- **Objectif du travail**
Répondez à ces questions sur l'extrait consacré à l'accident en montagne :
1. Combien de morts a fait, l'an dernier, l'un des accidents survenus au même endroit ?
2. Selon la vieille règle de la haute montagne rappelée par Urs Wellauer, quel jour est le plus dangereux ?
3. Avant quel mois les résultats de l'enquête de la justice militaire ne seront-ils pas disponibles ?

- **Extrait du texte**
···

De nombreux accidents se sont déjà produits au même endroit, avant celui-ci, ajoute Hans Möhl. L’un d’entre eux a fait trois morts l’an dernier. Les corps de ces victimes n’ont d’ailleurs toujours pas été retrouvés.

De son côté, le vice-président de l’association des guides Urs Wellauer affirme dans les colonnes de la «Berner Zeitung» qu’il lui est arrivé à plusieurs reprises de faire demi-tour à cet endroit.

Il rappelle également une vieille règle de la haute montagne, à savoir que le premier jour de beau temps après des chutes de neige est le plus dangereux.

Un fait confirmé par l’Institut pour l’étude de la neige et des avalanches de Davos (ENA), qui reconnaît qu’au moment et sur les lieux de l’accident, le risque d’avalanche était supérieur à la moyenne, comme c’est d’ailleurs toujours le cas en été après des chutes de neige.

Selon Thomas Stucki, de l’ENA, on ne sait toujours pas si les cordées ont pu déclencher elles-mêmes le glissement de la plaque de neige, au-dessus de la Rottalsattel, ou si la masse s’est mise à glisser d’elle-même. Selon l’expert, il pourrait y avoir eu combinaison d’une chute avec le glissement de la plaque de neige.

Une enquête de longue haleine

La justice militaire a ouvert une enquête pour déterminer les causes exactes de l’accident. Pour elle il s’agit d’abord, comme pour tous les accidents militaires, de réunir toutes les données et les preuves d’une éventuelle responsabilité, voire culpabilité.

C’est ce qu’a fait savoir l’auditeur en chef de la justice militaire. Selon le déroulement de l’instruction, une procédure pour homicide par imprudence pourrait être ouverte. Les résultats ne seront toutefois pas disponibles avant le mois d’octobre, a précisé le porte-parole de la justice militaire, Martin Immenhauser.

···

- **Données recueillies**
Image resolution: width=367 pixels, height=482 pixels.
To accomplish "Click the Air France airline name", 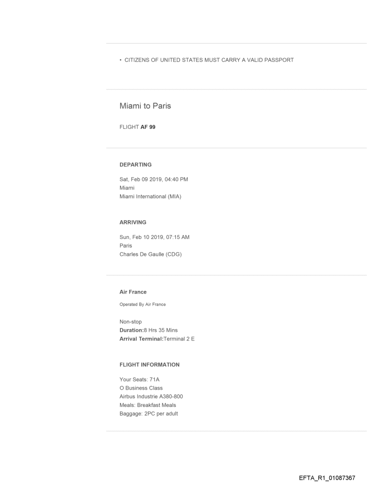I will pos(133,292).
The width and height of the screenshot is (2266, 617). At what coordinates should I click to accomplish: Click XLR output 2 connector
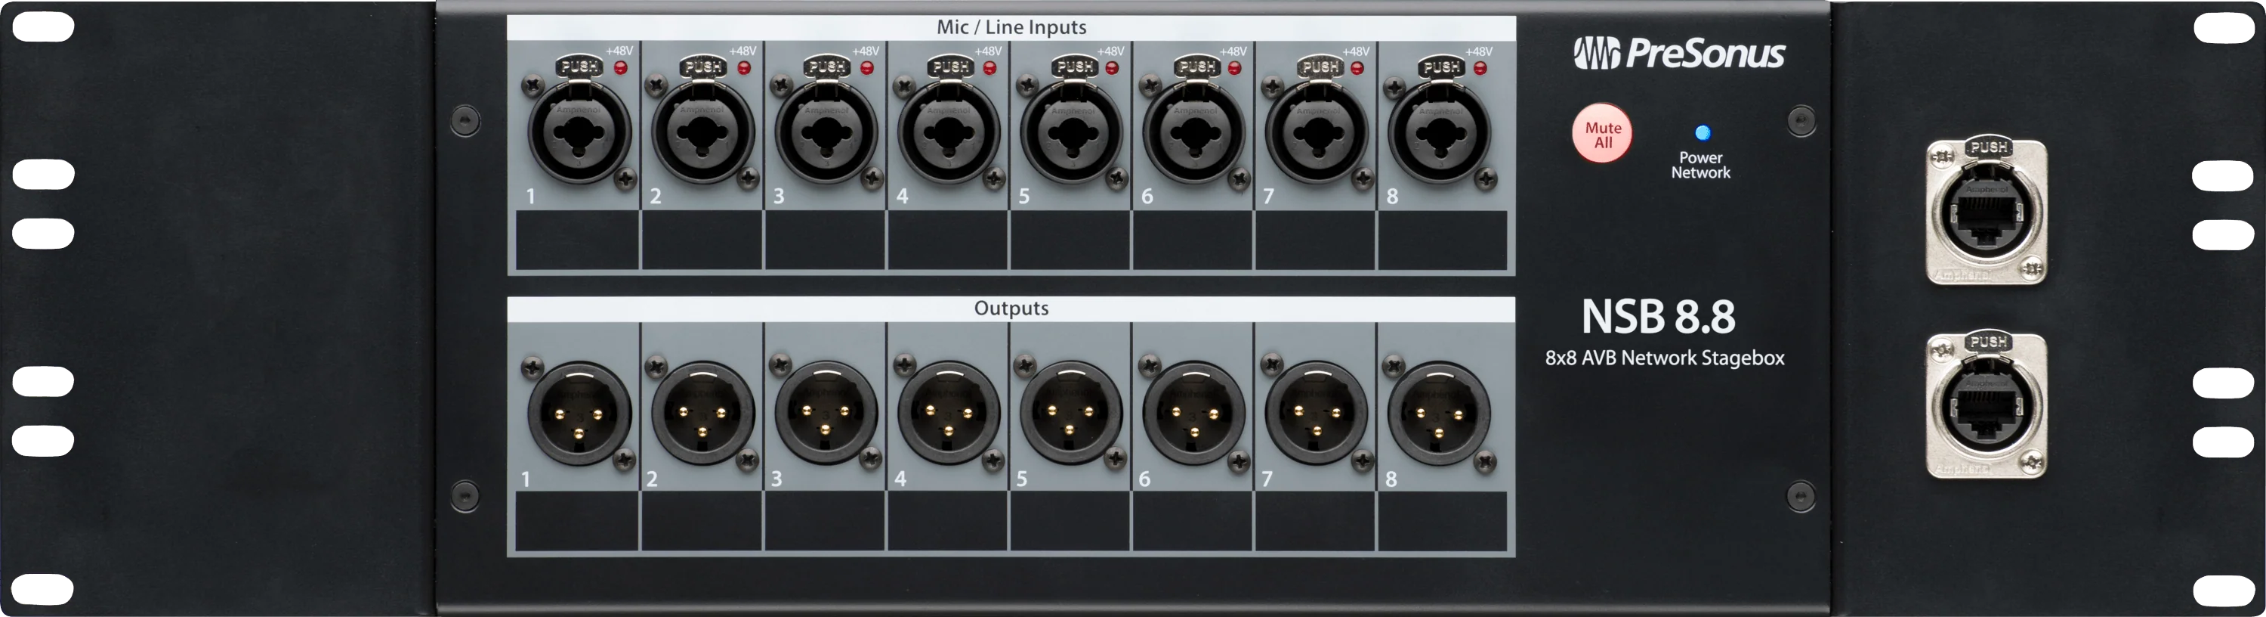tap(702, 412)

···

- **Solution du problème**
1. Trois morts.
2. Le premier jour de beau temps après des chutes de neige.
3. Octobre.